Collected data:
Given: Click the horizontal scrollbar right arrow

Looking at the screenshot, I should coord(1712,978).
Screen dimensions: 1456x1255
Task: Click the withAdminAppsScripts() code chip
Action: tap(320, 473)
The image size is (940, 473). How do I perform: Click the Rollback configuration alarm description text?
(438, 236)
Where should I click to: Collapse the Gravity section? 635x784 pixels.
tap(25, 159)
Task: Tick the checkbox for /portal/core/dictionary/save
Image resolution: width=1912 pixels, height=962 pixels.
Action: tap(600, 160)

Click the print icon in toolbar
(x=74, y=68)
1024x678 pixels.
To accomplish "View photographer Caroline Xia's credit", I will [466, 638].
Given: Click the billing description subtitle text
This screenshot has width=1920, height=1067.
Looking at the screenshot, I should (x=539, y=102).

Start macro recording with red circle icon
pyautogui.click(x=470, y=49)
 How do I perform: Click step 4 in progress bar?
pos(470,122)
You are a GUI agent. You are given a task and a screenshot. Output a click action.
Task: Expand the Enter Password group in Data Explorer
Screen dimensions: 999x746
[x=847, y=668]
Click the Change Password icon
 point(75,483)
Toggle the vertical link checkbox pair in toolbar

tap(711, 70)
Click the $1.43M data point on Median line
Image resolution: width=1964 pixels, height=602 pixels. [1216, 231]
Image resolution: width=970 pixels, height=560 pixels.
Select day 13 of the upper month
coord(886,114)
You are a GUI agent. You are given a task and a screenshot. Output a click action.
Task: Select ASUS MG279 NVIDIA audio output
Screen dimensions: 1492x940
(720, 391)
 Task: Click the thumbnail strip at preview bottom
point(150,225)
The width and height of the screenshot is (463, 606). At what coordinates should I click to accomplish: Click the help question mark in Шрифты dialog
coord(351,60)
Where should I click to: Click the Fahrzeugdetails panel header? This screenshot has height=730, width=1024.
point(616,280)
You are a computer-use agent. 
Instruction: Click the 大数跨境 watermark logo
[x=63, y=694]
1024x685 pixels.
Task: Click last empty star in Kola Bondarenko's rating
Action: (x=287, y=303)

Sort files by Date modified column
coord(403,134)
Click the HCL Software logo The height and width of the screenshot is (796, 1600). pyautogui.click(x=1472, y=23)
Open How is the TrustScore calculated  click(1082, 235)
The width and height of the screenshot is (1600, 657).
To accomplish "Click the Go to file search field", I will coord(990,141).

- EXERCISE: Every record here must be output exactly, word for word.

- REPLY:
Given: Click the horizontal scrollbar right arrow

Looking at the screenshot, I should coord(1712,978).
Screen dimensions: 1456x1255
Task: Click the withAdminAppsScripts() code chip
Action: tap(320, 473)
The image size is (940, 473). How do I perform: Click the Rollback configuration alarm description text?
(438, 236)
Where should I click to: Collapse the Gravity section? 635x784 pixels.
tap(25, 159)
Task: Tick the checkbox for /portal/core/dictionary/save
Image resolution: width=1912 pixels, height=962 pixels.
Action: tap(600, 160)

Click the print icon in toolbar
(x=74, y=68)
1024x678 pixels.
To accomplish "View photographer Caroline Xia's credit", I will [466, 638].
Given: Click the billing description subtitle text
This screenshot has width=1920, height=1067.
Looking at the screenshot, I should (x=539, y=102).

Start macro recording with red circle icon
pyautogui.click(x=470, y=49)
 How do I perform: Click step 4 in progress bar?
pos(470,122)
You are a GUI agent. You are given a task and a screenshot. Output a click action.
Task: Expand the Enter Password group in Data Explorer
Screen dimensions: 999x746
[x=847, y=668]
Click the Change Password icon
 point(75,483)
Toggle the vertical link checkbox pair in toolbar

tap(711, 70)
Click the $1.43M data point on Median line
Image resolution: width=1964 pixels, height=602 pixels. [1216, 231]
Image resolution: width=970 pixels, height=560 pixels.
Select day 13 of the upper month
coord(886,114)
You are a GUI agent. You are given a task and a screenshot. Output a click action.
Task: Select ASUS MG279 NVIDIA audio output
Screen dimensions: 1492x940
(720, 391)
 Task: Click the thumbnail strip at preview bottom
point(150,225)
The width and height of the screenshot is (463, 606). At what coordinates should I click to accomplish: Click the help question mark in Шрифты dialog
coord(351,60)
Where should I click to: Click the Fahrzeugdetails panel header? This screenshot has height=730, width=1024.
point(616,280)
You are a computer-use agent. 
Instruction: Click the 大数跨境 watermark logo
[x=63, y=694]
1024x685 pixels.
Task: Click last empty star in Kola Bondarenko's rating
Action: (x=287, y=303)

Sort files by Date modified column
coord(403,134)
Click the HCL Software logo The height and width of the screenshot is (796, 1600). pyautogui.click(x=1472, y=23)
Open How is the TrustScore calculated  click(1082, 235)
The width and height of the screenshot is (1600, 657).
To accomplish "Click the Go to file search field", I will coord(990,141).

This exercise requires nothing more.